It is especially problematic in the second method that an arithmetic operation including exponentiation is involved in the formula (1). A circuit for rigorously executing the arithmetic operation of exponentiation is complicated and has a problem of being mounted to a liquid crystal driver. If a device has an excellent arithmetic operation capability such as CPU (Central Processing Unit), the arithmetic operation of exponentiation can be rigorously executed by a combination of a logarithmic operation, multiplication and exponential operation. For example, Japanese Laid-Open Patent Application JP-P2001-103504A discloses a mounting method of a gamma correction which is realized by a combination of a logarithmic operation, multiplication and exponential operation. However, it is not preferable to mount a circuit for rigorously executing exponentiation in terms of reducing a hard ware.
One of the simple mounting methods for the gamma correction is to use a look-up table (LUT) in which the corresponding relationship between the input gray-scale data and the corrected gray-scale data is written. The gamma correction can be realized without directly executing exponentiation by defining the corresponding relationship between the input gray-scale data and the corrected gray-scale data written in the LUT in accordance with the formula (1). Japanese Laid-Open Patent Application JP-P2001-238227A and JP-A-Heisei 07-056545 disclose a technique to prepare the LUTs for R (red), G (green) and B (blue) respectively in order to perform the gamma correction corresponding to gamma values which are different in the respective colors.
One of the problems to perform the gamma correction by using the LUT is that the size (or the number) of the LUT needs to be increased to perform the gamma correction corresponding to the different gamma values. For example, in order to perform the gamma correction for each of R, G and B and for 256 kinds of the gamma values by using the LUT with the 6-bit input gray-scale data and the 8-bit corrected gray-scale data, the LUT needs to have 393216 (=64×8×3×256) bits. It is problematic on mounting the gamma correction to the liquid crystal driver.

Target pointing data —
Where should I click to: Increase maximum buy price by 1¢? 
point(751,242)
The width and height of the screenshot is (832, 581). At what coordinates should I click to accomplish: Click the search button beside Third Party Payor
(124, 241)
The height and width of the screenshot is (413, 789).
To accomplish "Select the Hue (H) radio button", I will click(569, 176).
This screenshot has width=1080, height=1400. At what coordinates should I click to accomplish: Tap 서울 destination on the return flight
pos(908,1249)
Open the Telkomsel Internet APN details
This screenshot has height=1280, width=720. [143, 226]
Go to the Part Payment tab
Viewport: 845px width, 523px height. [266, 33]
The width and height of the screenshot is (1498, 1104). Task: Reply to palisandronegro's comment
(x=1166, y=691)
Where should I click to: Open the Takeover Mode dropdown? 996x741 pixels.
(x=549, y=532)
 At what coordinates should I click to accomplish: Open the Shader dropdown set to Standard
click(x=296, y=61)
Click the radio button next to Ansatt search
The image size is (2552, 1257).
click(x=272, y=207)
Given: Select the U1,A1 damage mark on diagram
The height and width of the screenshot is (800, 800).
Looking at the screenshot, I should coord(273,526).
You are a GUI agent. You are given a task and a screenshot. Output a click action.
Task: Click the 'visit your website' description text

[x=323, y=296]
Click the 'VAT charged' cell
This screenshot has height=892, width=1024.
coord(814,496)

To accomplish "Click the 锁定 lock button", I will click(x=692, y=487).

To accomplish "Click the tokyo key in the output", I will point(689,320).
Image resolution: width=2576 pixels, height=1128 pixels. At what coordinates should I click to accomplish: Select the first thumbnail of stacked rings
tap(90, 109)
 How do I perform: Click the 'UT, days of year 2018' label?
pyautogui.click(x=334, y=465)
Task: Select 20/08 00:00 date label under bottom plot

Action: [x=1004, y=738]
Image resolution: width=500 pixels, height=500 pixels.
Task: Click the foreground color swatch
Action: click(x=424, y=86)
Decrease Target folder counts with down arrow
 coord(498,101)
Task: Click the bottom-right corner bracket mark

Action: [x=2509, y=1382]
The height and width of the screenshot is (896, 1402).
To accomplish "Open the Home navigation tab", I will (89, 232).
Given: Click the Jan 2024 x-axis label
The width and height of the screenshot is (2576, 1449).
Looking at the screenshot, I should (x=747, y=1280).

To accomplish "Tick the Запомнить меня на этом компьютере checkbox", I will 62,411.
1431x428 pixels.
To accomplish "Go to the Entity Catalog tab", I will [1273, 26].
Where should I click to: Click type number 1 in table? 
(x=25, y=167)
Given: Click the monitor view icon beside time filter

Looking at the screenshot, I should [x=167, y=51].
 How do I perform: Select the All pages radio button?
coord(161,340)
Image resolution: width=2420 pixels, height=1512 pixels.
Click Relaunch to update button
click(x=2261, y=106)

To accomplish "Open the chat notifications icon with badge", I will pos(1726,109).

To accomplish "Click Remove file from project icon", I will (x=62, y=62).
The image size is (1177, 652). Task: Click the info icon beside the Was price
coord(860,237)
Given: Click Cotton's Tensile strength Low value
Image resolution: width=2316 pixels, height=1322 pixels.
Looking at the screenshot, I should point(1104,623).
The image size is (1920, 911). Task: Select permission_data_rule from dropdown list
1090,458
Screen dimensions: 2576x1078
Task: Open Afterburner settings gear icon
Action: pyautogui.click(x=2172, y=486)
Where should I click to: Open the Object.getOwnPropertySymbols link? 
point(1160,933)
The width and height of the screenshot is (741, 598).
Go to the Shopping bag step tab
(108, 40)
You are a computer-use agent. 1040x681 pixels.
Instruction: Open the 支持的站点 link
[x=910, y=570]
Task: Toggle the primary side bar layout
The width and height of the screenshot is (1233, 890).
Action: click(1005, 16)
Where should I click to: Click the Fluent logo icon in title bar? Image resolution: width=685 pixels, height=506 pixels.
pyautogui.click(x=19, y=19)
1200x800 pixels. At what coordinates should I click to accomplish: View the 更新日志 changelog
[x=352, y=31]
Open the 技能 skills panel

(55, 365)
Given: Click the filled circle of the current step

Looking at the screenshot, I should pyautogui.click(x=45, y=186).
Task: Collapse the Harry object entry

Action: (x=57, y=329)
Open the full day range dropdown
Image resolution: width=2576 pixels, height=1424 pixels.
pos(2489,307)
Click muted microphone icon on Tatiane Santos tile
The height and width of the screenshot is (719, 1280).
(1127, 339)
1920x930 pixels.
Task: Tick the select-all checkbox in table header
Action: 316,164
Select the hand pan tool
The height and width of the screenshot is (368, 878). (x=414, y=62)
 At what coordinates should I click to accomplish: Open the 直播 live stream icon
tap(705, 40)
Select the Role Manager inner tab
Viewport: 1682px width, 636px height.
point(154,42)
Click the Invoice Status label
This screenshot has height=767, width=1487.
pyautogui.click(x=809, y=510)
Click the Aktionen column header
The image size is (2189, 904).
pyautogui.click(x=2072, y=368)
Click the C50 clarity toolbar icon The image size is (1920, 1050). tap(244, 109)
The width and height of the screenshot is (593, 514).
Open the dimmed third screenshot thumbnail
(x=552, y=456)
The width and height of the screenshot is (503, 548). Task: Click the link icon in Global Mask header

Exercise set —
- a) Answer these questions using the passage on gamma correction in liquid crystal drivers:
(i) Which Japanese Laid-Open Patent Application discloses a gamma correction mounting method that combines a logarithmic operation, multiplication and exponential operation?
(ii) What does the abbreviation LUT stand for?
(iii) How many bits does the LUT need in the example covering R, G and B and 256 kinds of gamma values?
- b) Pick up the passage on gamma correction in liquid crystal drivers after its final sentence and continue it.

Per-task outputs —
- a)
(i) JP-P2001-103504A
(ii) Look-up table
(iii) 393216 bits

- b)
Japanese Laid-Open Patent Application JP-A-Heisei 09-288468 discloses a technique to perform the gamma correction corresponding to a plurality of the gamma values while sustaining the LUT size small. In this technique, a liquid crystal display device is provided with the rewritable LUT. Data to be stored in the LUT are calculated by a CPU using arithmetic operation data stored in an EEPROM, and then transmitted from the CPU to the LUT. Japanese Laid-Open Patent Application JP-P2004-212598A also discloses a similar technique. According to the technique described there, the LUT data is generated by a brightness distribution determination circuit and transmitted to the LUT.
Japanese Laid-Open Patent Application JP-P2000-184236A discloses a technique to suppress the increase of the circuit size by using the LUT, in which the corresponding relationship between the input gray-scale data and the corrected gray-scale data is written, for calculating polygonal line approximation parameters instead of directly using for generating the corrected gray-scale data. In this technique, the corrected gray-scale data corresponding to specific gray-scale data are calculated by using the LUT so as to calculate polygonal line graph information including the polygonal line approximation parameters by using the corrected gray-scale data calculated above. When the input gray-scale data is provided, the corrected gray-scale data are calculated by the polygonal line approximation indicated in the polygonal line graph information.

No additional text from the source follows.